LDPA also teamed up with LDWDC to deliver a job readiness training to LDWDC’s third batch of female trainees. The training truly empowered women with disabilities to reflect on their strengths and weaknesses and gave them the confidence to find a job in the future. Looking towards the future of the rehabilitation and disability sector in Laos, participants of TEAM’s Seventh Coordination Meeting discussed the importance of policy makers in implementing sustainable development changes. Upon hearing a presentation from the Faculty of Medical Technology on short-term rehabilitation training for medical doctors for one month, Michael Schultze from the Association for Autism asked, “What are the means to solve the core of the problem [a lack of internationally qualified rehabilitation personnel in Laos]? This is a short-term training; none of these doctors will be able to diagnose autism [as that was not part of the rehabilitation training]. There should be a longer term vision to send people to study abroad. We are doing the best we can do to solve immediate needs, but what about long term ones?”
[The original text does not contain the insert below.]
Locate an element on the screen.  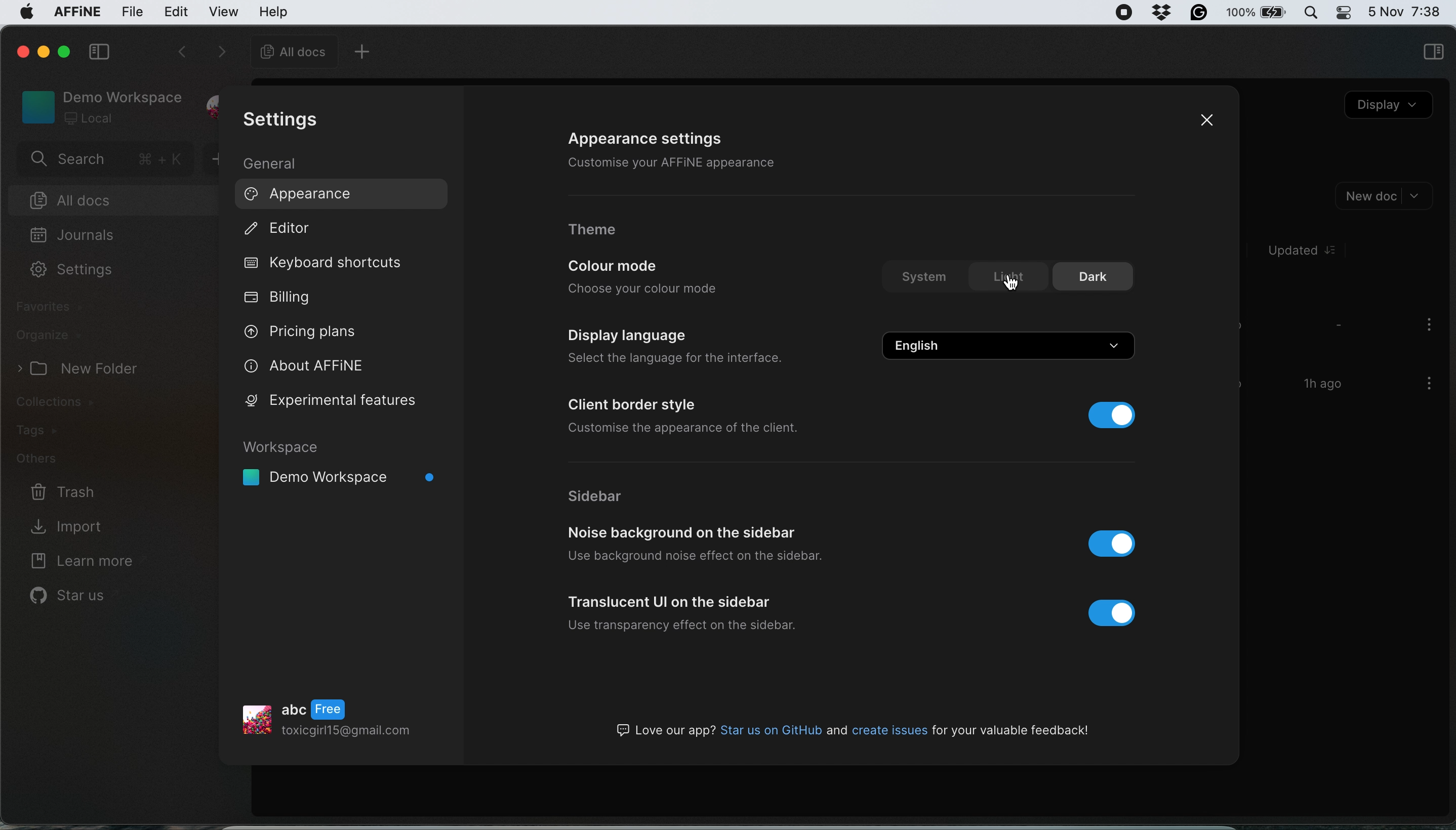
close is located at coordinates (1206, 119).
Bernard Franck stated that the World Education TEAM model was the solution – by working together with government, local organizations, and international organizations and donors, the rehabilitation sector can fully develop to meet the unmet needs of persons with disabilities. In February 2017 at the World Health Organization’s “Rehabilitation 2030: A Call for Action’” conference on the future of rehabilitation, attended by the Lao PDR Vice-Minister for Health and TEAM’s Technical Director, all countries committed to take ten actions to reach the total integration of rehabilitation into the health system by 2030.
TEAM demonstrates that, through cooperation and coordination, a country and the lives of its people can change for the better!